How we used Microsoft Azure to accomplish our goals
In order to tackle the increasing issue of subprime lending, we set out to provide a method for Amex to predict whether a customer is creditworthy or not. We analysed a dataset from a German bank, detailing features from a customer’s credit history and how this affects their chance of applying for credit in the future.
Due to the nature of the data we first used Microsoft’s Azure Machine Learning Environment to cleanse and seperate the features into categorical and numerical. Once completed we decided to train two competing model to compare. Using Microsoft resources, we decided to use the Two-Class Logistic Regression and Two Class Boosted Decision Tree algorithms. Azure cloud computing exponentially reduced the time taken to train such models, taking hours if done locally, allowing us to experiment with different strategies throughout the day. We were able to score the competing models against each other and produce a confusion matrix along with ROC and Precision-recall curves.
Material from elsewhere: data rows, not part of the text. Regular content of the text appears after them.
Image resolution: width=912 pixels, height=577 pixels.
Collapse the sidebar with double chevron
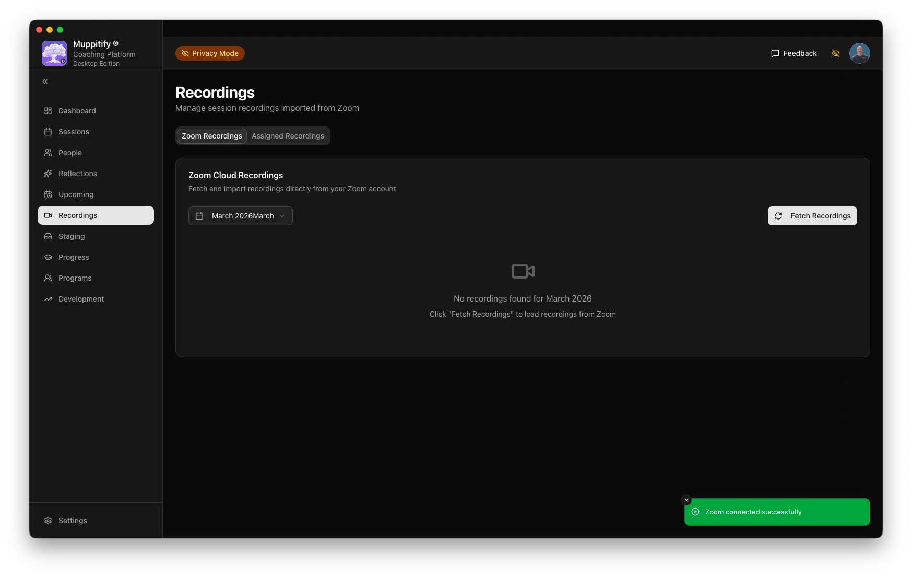45,82
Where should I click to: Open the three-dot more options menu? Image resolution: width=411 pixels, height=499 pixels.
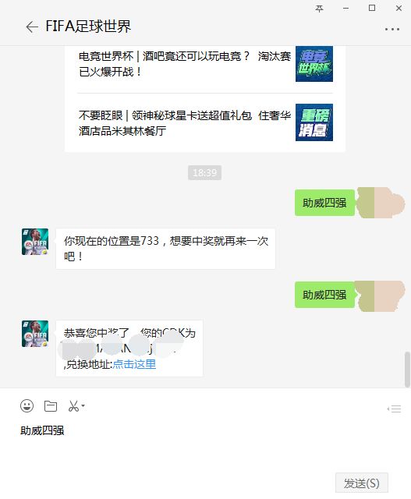coord(392,29)
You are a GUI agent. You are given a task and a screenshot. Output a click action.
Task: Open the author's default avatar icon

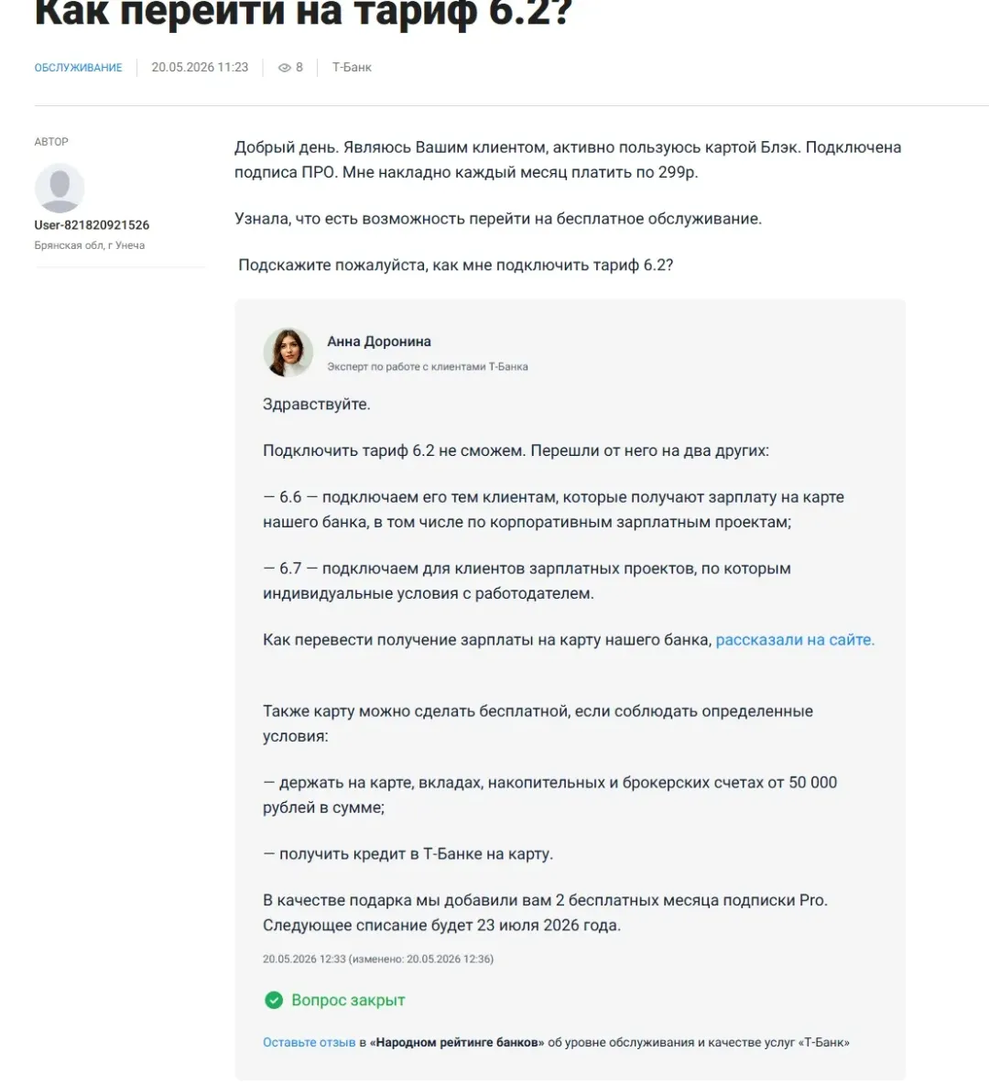click(60, 188)
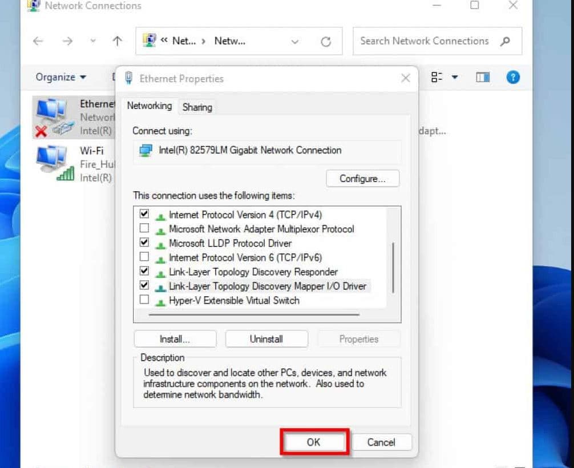Open the view options dropdown arrow
The width and height of the screenshot is (574, 468).
click(x=455, y=77)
Both models performed extremely well with high accuracy, however, when predicting credit risk, a false-negative can be extremely detrimental. A large default from a ‘perceived safe’ customer can wipe out the profits otherwise gained from multiple ‘actually safe’ customers. Analysing the figures azure produced for our models allowed us to easily select the more efficient model.
The two class boosted decision tree produced the most efficient model, giving high accuracy whilst only producing 3 false negatives from our testing set of 200. By increasing the threshold we were able to reduce this to zero, however this also increased the number of false positives hence reducing the amount of customers that Amex would gain. Further refinement of the input data alongside a larger more diverse dataset could help improve our results in production.
Overall our experience with Azure Machine Learning Studio was extremely enjoyable as it allowed us to rapidly prototype different strategies, edit metadata for our features and easily integrate virtual machines to train our models.
We began this event without knowing what to expect and with who we were going to be working with. In the end, our different academic backgrounds all proved to be valuable when analysing the given datasets. As the hours passed, our group dynamic improved increasingly and our semi-individual analyses reached solid and well-rounded conclusions that ultimately shaped our proposal to American Express. We profited from every minute that passed in the day, even learning how to use innovative tools such as Microsoft Azure Machine Learning servers, which made this experience incredibly nourishing.